--- Input for this task Enclosed Below ---
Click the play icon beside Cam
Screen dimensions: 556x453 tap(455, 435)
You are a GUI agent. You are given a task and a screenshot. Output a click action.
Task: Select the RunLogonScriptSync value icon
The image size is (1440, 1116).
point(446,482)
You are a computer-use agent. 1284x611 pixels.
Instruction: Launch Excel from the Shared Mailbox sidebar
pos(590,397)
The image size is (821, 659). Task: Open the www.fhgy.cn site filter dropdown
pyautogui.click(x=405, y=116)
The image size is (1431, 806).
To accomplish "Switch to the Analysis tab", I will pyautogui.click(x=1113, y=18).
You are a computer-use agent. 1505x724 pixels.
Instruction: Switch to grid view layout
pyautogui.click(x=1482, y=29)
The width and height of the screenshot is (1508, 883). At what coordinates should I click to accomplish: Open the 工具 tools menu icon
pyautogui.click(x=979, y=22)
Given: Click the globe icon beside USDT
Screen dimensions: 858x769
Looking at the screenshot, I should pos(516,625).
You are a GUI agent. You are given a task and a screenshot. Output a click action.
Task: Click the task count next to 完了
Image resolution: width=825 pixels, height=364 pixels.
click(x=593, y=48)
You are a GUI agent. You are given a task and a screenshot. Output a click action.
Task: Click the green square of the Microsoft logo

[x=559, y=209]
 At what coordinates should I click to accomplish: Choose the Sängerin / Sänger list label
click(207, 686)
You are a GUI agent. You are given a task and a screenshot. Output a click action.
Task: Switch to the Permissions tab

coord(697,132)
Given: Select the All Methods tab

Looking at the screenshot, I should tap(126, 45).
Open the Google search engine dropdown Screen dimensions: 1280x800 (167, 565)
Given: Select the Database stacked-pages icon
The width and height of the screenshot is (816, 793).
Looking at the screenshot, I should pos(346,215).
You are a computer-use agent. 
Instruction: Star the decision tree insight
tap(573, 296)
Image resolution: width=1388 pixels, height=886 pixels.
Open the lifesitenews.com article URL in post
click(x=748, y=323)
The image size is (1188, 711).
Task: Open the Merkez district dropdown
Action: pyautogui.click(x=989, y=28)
--- End of Enclosed Input for this task ---
> **Aim of the task**
Whichever lines of the data include the word "computer", pull them out.

> **Response below**
You are a computer-use agent. 1284x611 pixels.
You are a computer-use agent. 1505x724 pixels.
You are a computer-use agent. 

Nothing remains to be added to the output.